[Page and screen pointing data]
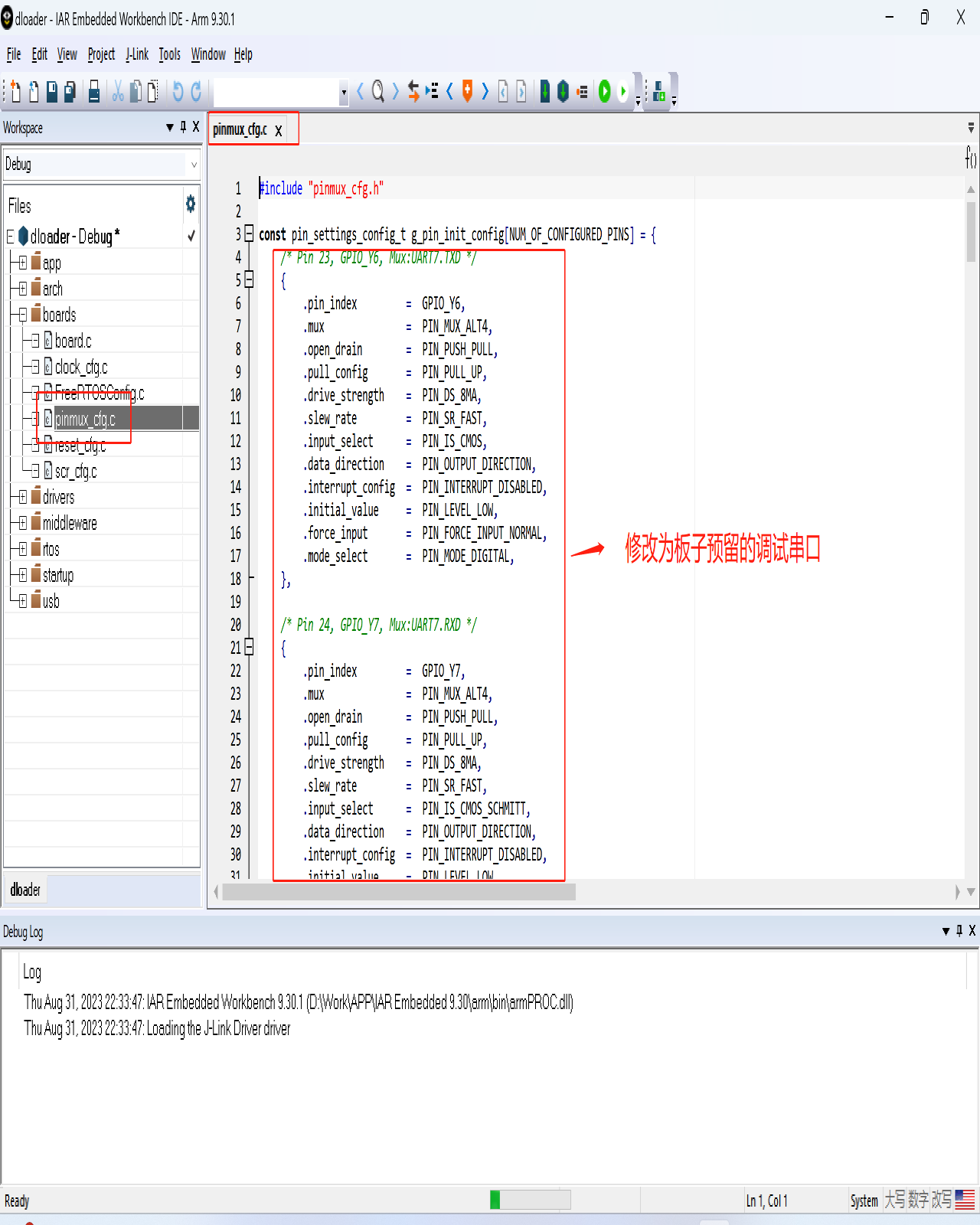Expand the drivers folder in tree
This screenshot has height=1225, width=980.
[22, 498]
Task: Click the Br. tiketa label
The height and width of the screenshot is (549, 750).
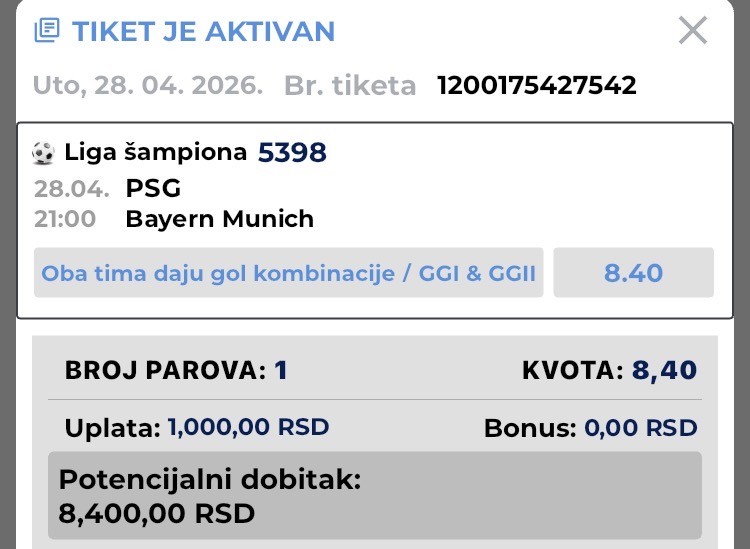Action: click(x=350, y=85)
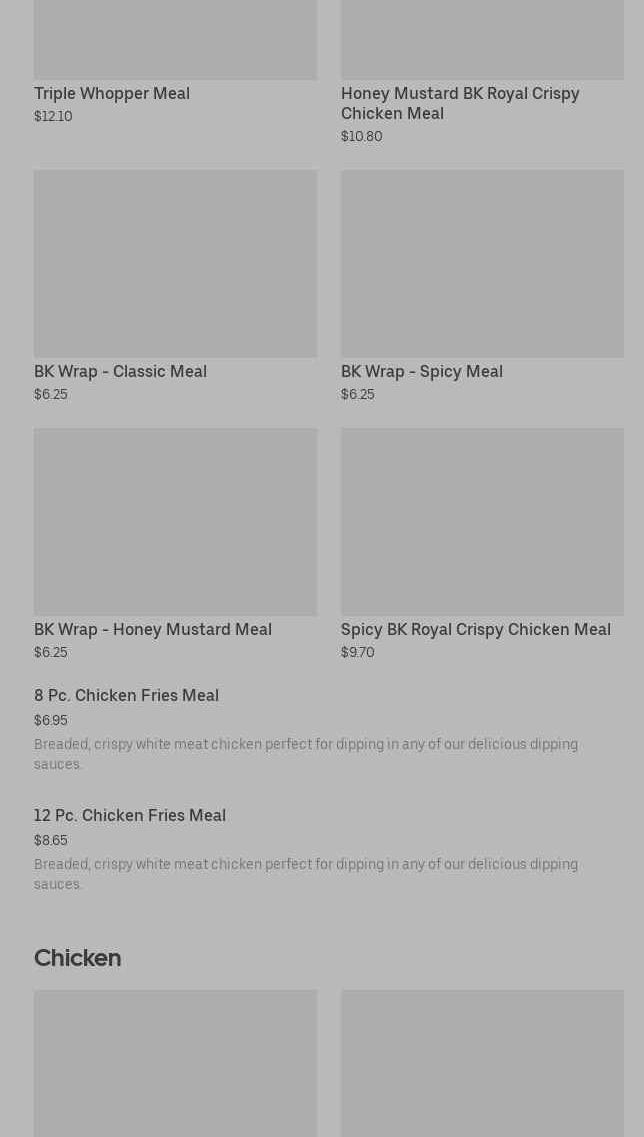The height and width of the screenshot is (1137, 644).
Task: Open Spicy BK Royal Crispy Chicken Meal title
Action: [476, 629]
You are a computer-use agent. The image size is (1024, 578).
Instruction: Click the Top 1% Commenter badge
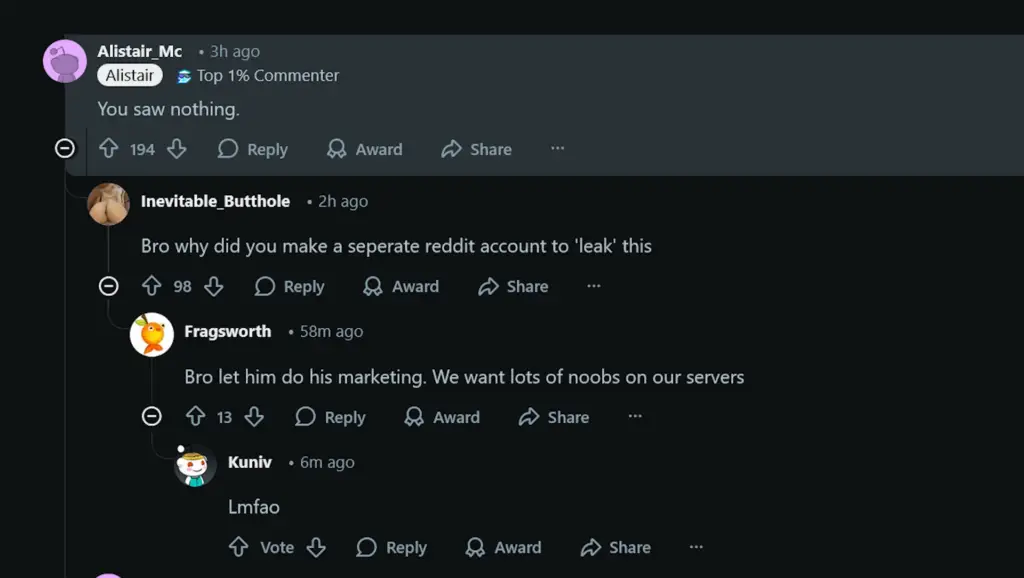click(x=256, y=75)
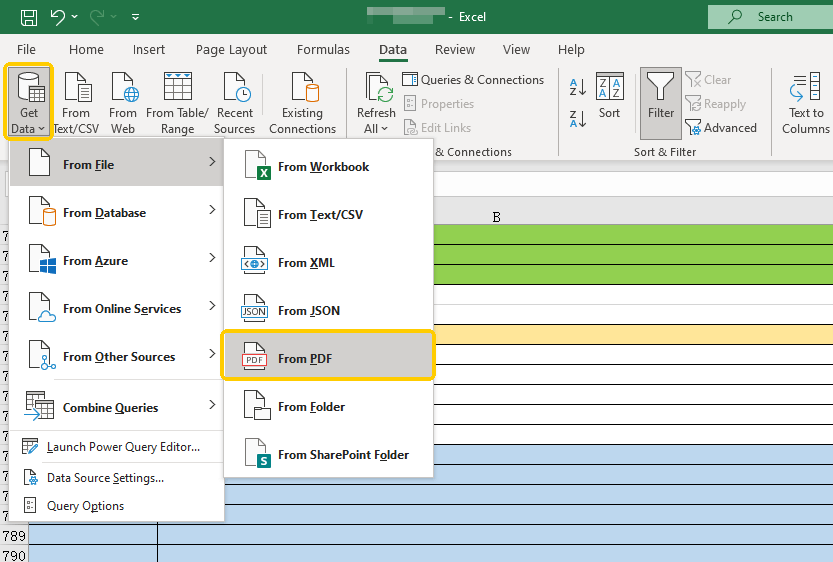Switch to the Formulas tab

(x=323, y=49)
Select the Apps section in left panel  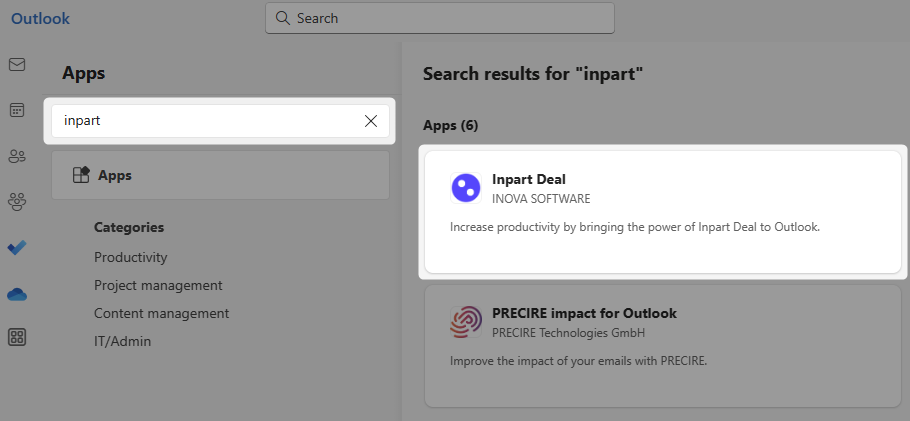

Set problem: Output every line of the records above as a JSON list of strings, one string per line, skipping blank lines. Leave the pictures out of the answer.

The response:
[
  "Expand the drivers folder in tree",
  "This screenshot has height=1225, width=980.",
  "[22, 498]",
  "Task: Click the Br. tiketa label",
  "The height and width of the screenshot is (549, 750).",
  "Action: click(x=350, y=85)",
  "The height and width of the screenshot is (1137, 644).",
  "Task: Open Spicy BK Royal Crispy Chicken Meal title",
  "Action: [476, 629]",
  "You are a computer-use agent. The image size is (1024, 578).",
  "Instruction: Click the Top 1% Commenter badge",
  "click(x=256, y=75)",
  "Switch to the Formulas tab",
  "(x=323, y=49)",
  "Select the Apps section in left panel  "
]